Nature also makes its way into the space through the natural wood palette and materials chosen specifically for sustainability. “We worked with recycled materials, low carbon footprint, and materials that have been sourced locally so that it doesn’t have to travel from a far distance. For instance, we chose a cement tile that looks like marble that is actually created with recycled material, all sourced and made in Korea.” That “marble,” which can be seen throughout the staircase and kitchen area, can be customized in a variety of shapes and colors, and has the added advantage of a shortened lead time over less bespoke alternatives from overseas. 

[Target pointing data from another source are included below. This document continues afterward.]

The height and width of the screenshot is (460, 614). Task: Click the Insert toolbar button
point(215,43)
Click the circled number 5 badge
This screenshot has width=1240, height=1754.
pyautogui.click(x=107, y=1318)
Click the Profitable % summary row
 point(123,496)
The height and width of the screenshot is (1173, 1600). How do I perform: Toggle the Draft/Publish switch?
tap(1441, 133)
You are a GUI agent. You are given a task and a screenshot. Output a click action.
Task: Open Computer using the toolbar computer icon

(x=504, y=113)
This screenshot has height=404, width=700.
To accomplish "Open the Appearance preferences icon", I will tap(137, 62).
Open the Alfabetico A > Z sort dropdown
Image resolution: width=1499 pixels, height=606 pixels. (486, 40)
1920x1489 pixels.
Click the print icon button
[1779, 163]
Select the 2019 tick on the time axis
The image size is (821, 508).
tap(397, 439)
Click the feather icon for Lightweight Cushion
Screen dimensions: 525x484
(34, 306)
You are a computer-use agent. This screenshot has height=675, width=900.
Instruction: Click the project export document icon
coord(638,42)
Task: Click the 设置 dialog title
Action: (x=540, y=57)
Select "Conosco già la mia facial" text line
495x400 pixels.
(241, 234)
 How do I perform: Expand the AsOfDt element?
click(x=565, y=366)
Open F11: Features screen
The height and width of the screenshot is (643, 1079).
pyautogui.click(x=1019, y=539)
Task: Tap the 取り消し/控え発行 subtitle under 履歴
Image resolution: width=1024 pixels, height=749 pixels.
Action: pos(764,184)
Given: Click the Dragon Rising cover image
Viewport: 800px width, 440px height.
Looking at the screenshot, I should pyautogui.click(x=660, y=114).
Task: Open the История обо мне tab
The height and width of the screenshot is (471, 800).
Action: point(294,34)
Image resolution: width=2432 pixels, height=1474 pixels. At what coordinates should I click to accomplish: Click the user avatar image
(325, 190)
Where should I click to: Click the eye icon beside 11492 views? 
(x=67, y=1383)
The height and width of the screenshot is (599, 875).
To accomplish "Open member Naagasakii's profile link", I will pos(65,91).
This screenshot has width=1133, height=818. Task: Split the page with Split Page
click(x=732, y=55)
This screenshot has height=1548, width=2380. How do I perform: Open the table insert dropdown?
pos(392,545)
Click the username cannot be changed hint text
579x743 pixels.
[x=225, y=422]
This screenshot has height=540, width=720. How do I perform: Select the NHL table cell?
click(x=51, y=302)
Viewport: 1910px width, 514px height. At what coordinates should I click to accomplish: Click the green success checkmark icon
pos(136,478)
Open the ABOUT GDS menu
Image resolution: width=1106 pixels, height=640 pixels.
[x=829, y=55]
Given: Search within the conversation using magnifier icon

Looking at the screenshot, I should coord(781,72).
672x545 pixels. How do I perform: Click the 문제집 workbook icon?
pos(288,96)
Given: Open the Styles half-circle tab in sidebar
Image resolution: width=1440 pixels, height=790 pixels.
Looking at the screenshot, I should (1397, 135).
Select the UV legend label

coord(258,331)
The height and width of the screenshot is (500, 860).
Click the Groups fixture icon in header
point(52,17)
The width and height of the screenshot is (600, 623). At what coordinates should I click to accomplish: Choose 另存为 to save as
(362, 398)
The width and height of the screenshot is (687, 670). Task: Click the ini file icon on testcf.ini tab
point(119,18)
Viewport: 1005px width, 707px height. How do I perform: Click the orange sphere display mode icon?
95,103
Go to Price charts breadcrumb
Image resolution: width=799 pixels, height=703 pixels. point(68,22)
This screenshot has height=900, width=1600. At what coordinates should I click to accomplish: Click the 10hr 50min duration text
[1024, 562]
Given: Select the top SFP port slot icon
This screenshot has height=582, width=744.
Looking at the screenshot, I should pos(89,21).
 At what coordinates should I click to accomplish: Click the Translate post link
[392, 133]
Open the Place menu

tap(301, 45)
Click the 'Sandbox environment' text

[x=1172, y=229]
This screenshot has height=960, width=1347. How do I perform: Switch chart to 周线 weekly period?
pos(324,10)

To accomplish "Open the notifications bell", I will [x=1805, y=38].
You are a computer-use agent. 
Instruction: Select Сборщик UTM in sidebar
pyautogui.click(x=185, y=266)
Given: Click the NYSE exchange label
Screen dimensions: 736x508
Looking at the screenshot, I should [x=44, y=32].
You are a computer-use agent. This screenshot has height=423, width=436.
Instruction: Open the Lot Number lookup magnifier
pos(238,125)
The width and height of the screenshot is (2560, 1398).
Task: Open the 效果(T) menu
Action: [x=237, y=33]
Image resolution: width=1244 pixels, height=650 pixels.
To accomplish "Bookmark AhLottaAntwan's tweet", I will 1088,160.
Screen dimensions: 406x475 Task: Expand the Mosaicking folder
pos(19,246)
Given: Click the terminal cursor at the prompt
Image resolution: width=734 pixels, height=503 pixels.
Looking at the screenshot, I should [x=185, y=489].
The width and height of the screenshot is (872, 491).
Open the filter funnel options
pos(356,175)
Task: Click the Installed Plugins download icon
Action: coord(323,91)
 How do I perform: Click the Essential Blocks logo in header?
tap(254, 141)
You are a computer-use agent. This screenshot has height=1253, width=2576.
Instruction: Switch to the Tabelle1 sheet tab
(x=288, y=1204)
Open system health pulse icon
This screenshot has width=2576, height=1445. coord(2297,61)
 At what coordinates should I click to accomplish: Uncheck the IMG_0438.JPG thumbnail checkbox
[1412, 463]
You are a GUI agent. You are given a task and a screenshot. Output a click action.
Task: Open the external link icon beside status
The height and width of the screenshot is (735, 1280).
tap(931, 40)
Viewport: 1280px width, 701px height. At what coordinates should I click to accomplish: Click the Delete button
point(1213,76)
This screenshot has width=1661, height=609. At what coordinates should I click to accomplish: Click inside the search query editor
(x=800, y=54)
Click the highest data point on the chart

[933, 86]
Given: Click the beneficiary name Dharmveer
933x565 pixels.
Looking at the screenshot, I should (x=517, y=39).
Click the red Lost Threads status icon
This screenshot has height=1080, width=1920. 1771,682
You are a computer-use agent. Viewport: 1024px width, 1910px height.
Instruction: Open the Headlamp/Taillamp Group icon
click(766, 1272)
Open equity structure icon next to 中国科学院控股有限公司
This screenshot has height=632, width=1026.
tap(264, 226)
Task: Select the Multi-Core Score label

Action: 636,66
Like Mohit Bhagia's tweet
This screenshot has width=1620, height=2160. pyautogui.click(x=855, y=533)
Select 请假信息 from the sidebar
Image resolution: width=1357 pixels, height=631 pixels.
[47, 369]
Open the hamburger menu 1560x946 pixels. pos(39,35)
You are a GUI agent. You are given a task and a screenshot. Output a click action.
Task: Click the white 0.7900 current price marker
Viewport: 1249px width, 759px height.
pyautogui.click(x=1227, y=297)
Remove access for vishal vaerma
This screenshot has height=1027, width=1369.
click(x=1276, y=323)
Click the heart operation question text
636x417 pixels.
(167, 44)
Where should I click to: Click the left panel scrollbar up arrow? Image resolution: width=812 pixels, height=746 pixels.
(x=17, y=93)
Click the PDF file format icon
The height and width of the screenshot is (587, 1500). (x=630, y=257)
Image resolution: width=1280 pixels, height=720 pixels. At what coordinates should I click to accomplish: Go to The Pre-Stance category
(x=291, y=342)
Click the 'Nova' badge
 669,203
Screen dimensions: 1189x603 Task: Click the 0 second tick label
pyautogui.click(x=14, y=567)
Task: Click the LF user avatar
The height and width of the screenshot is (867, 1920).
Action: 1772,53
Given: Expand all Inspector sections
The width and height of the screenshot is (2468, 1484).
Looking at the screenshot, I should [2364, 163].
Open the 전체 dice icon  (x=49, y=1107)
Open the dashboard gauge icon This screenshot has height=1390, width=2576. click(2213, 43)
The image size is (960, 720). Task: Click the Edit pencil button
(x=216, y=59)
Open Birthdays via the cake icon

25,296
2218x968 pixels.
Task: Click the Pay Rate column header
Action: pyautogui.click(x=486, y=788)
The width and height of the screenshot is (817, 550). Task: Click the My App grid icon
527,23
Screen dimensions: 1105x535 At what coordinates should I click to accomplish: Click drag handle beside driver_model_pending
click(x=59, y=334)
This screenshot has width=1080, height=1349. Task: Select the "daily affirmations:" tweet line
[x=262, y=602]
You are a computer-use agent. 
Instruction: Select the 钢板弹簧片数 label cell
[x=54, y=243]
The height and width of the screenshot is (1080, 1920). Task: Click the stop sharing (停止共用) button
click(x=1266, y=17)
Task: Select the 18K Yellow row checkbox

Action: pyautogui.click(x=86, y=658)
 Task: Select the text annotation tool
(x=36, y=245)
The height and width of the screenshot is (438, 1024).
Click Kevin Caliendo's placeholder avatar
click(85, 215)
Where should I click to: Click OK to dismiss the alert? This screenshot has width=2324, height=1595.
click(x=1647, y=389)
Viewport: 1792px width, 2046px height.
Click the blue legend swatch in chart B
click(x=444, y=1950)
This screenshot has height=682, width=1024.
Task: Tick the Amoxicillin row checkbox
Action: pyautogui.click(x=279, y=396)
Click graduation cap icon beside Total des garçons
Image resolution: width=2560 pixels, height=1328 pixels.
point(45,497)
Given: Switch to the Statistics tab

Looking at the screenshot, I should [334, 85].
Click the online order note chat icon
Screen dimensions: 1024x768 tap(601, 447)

Change is Always a Challenge 


Not all these changes have been embraced overnight. The sustainability measures and beauty of the space have been very well received, Yang says, but changing to a more fluid desk system and knocking down walls can be an adjustment for some. After the project was completed earlier this year, Yang was invited to come back to the office and found that, “Some people are still not used to not having his or her own desk, and there are some issues adjusting. But,” he says, “They’re having fun at the moment. They are much more relaxed, and they’ve been exercising more as they use the center staircase. Their performance has gone up. They’re having more meetings and conversations about the future of GS Energy. They do feel that the space will be a great platform for the next chapter of the company.” 


As for Yang’s next chapter, he is very much focused on the present right now. He has spent so much of his time researching the past — and in some ways, literally living in it — and thinking about the future, that he can see time starting to bend back on itself in both design and work. He has dream projects in mind of course (working on a yacht would be nice), and would like to continue to put all his newfound workplace expertise to good use, but most of all he wants to get all his most current ideas out into the world while they are still current. “Especially in Korea, things change so fast, and people celebrate change and innovation. I do feel an urgency to say the messages I want to say with my spaces before it’s too late.” 


And so, he is at work on a line of perfumes, his studio is consulting on a five star hotel, there is a residence in LA that he is trying to finish up after two years of hard work, and many other projects ongoing or in the pipeline. He is urgently trying to get his work out into the world now. And he is keeping busy.